Bu kapsamda emperyalist ABD ve siyonist terör çetesinin Filistin'i işgal planına tepki göstermek için 9 Şubat 2020 Pazar günü Diyarbakır İstasyon Meydanı, İstanbul Yenikapı ve Sakarya Kent Meydanı'nda Kudüs'e sahip çıkmak amacıyla düzenlenecek mitinglere de destek çağrıları devam ediyor.

İşgal planına tepki göstermek için düzenlenecek bu mitinglere herkesin katılması gerektiğini ve tüm Müslümanların Kudüs'e sahip çıkması gerektiğini belirten Göral, "Bugün bizler Kudüs'ü teslim edersek yarın İstanbul'u, Mekke'yi, Medine'yi ve Bağdat'ı da teslim edeceğiz." uyarısında bulundu.

Emperyalist ABD'nin Başkanı Trump'ın işgalci terör çetesinin güvenliğini merkeze alan ve Filistinlileri ebediyen yurtlarından sürmeyi hedefleyen "Yüzyılın Anlaşması" adını verdiği şer planını açıkladığını anımsatan Göral, "Geçtiğimiz günlerde ABD'ye ile ABD israil terör devleti aralarında anlaşmalı olarak bir anlaşma yaptılar. Bunu da 'yüzyılın anlaşması' diye şeklinde lanse ettiler. İşin acı tarafı bu 'yüzyılın anlaşması'nı Müslüman bildiğimiz bazı Arap ülkeleri de maalesef sevinçle karşıladılar ve desteklediler. En acı olanda budur." dedi.

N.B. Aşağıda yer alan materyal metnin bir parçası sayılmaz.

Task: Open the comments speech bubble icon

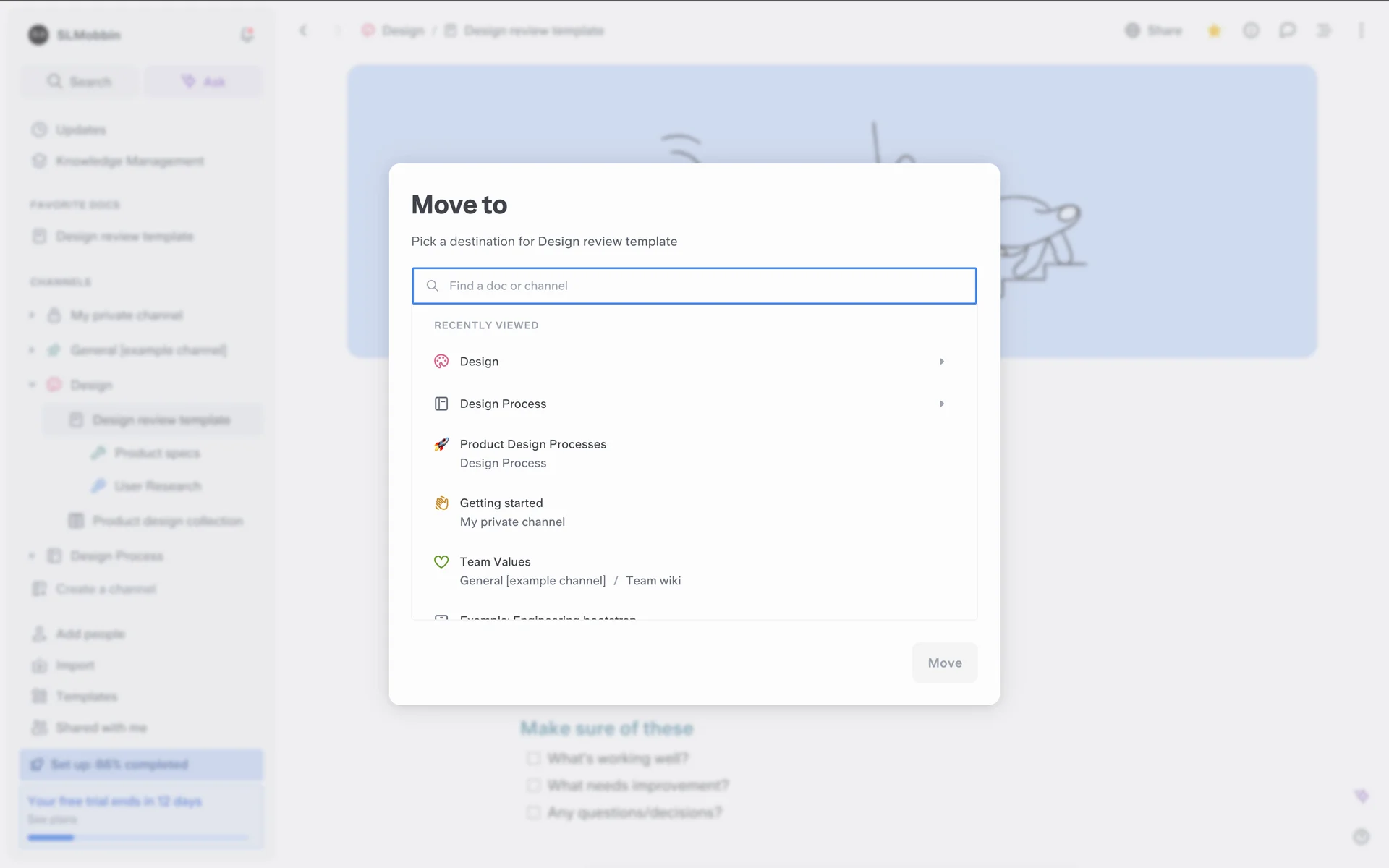Action: [x=1287, y=30]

"Kudüs bizim için semboldür"

Müslümanlar birleşmedikçe Kudüs'ün özgürleşmeyeceğine dikkat Çeken Göral, Müslümanlara vahdet çağrısında bulunarak, "Öncelikle Müslümanlar olarak birliğimizi ve beraberliğimizi sağlamalıyız. Kudüs ve Filistin gibi çok önemli bir konuda bile maalesef ki Müslümanlar olarak birlikte karar alamıyoruz ve birlikte mücadele edemiyoruz. İşin içinde menfaatler, başka hesaplar girmektedir. Burada aynı şekilde israil ve Amerika'nın oyunu, diğer bazı Müslüman ülkelerin dayatması, onların da bu oyuna gelmesiyle şu anda böyle bir durum söz konusu. Ama bu kabul edilebilir bir durum değil ve Kudüs Müslümanların ilk kıblesidir. Kudüs bizim için semboldür, bizim için en değerli mukaddes sayılan ibadet yerlerimizden biridir." ifadelerini kullandı.

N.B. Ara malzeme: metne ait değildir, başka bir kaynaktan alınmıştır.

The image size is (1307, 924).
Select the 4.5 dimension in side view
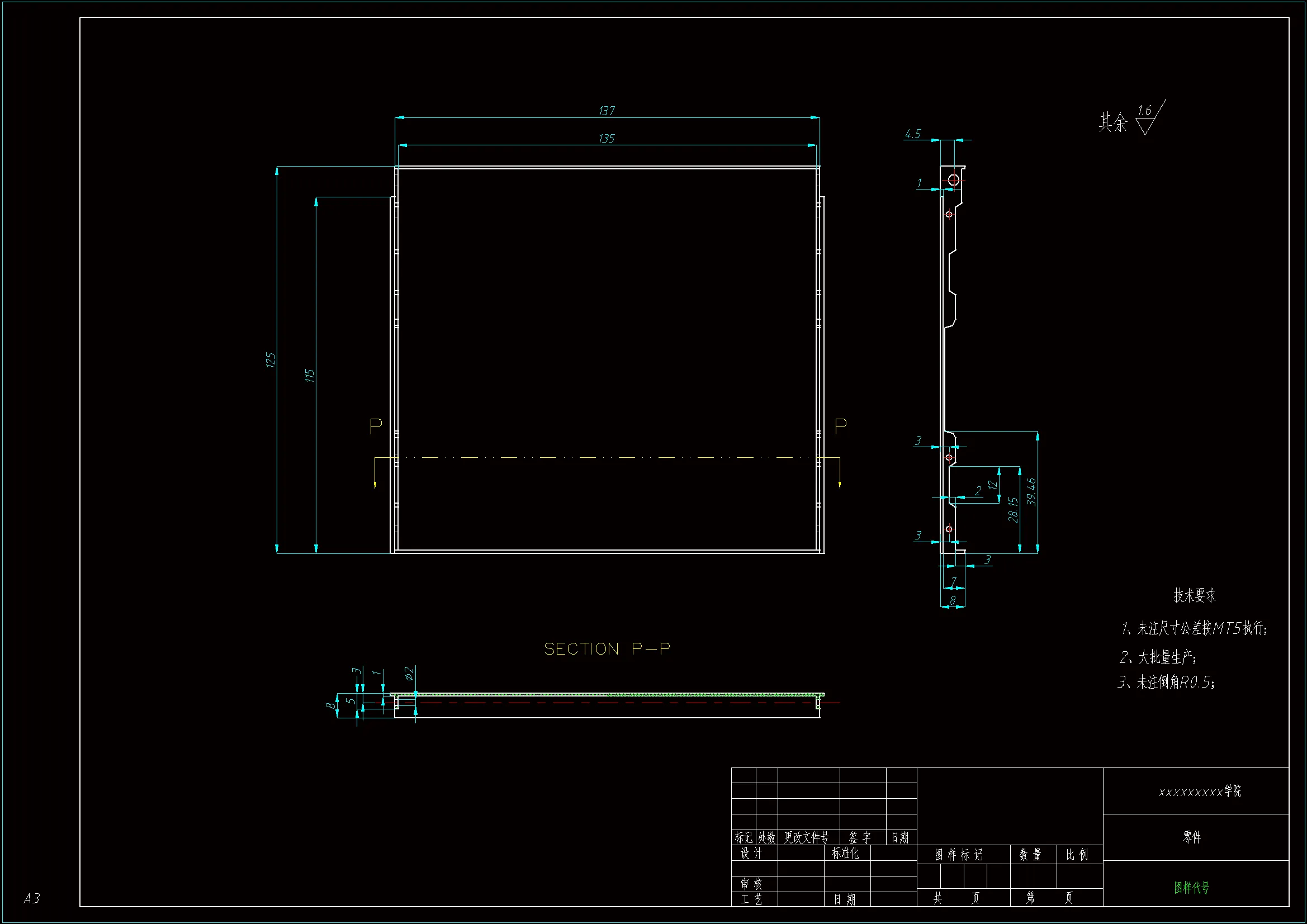[x=912, y=134]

"Kudüs mitinglerine herkes katılmalı ve destek vermelidir"

Göral, "Yüzyılın Planı" denilen şer planının içeriğinin Filistin'in küçültülmesi, Kudüs'ün bütünüyle işgal edilmesi, Filistinlilerin vatanlarından çıkarılması hükümlerinden ibaret olduğunu belirterek, şunları söyledi:

Müslümanlar olarak biz bunu kabul etmiyoruz. Yıllardan beri israil peyderpey Filistin'i işgal etti ve şu anda da Kudüs'te işgal aşamasında. Bu işgali ise illegal olan bir anlaşmayla meşru bir hale getirmeye çalışıyor. Kanunsuz olan bir anlaşmayı da kanun çerçevesine koymaya çalışıyor. Bu kabul edilebilir bir durum değil. Bu nedenle Müslümanlar olarak bu konuda tepkimizi ortaya koymamız, dile getirmemiz gerekiyor. Bu konuda Peygamber Efendimiz, 'bir kötülük gördüğünüzde bunu elinizle düzeltin, elinizle düzeltemezsiniz dilinizle düzeltin, dilinizle düzeltemezseniz de kalbinizle buğz edin ve bu da imanın en zayıf noktasıdır' buyuruyor. Burada bizim elimizden belki silah alıp israilin üzerine gidemeyebiliriz ama en azından Müslümanlar olarak tepkimizi dile getirmemiz gerekiyor. Türkiye'nin çeşitli illerindeki sivil toplum kuruluşlarımızın düzenledikleri mitinglere katılarak destek vermemiz gerekiyor ve mahşer günü Allah'ın (Celle Celaluhu) huzuruna çıktığımızda ise en azından bu konu ile ilgili olarak, 'Yarabbi benim elimden bu geliyordu ve ben bunu yaptım' diyebilelim. Sivil toplum kuruluşlarımızın Kudüs ile ilgili düzenleyecekleri Kudüs mitinglerine katılmamız gerekiyor. Mitinglere herkesin katılım sağlaması ve desteklenmesi gerekiyor. En azından tepkimizi bu şekilde dile getirmeliyiz. Elimizden gelen bu ise bunu yapmalıyız. Daha fazla ne geliyorsa onu da yapmalıyız.

 

"Müslümanlar olarak bu anlaşmayı asla kabul etmiyoruz"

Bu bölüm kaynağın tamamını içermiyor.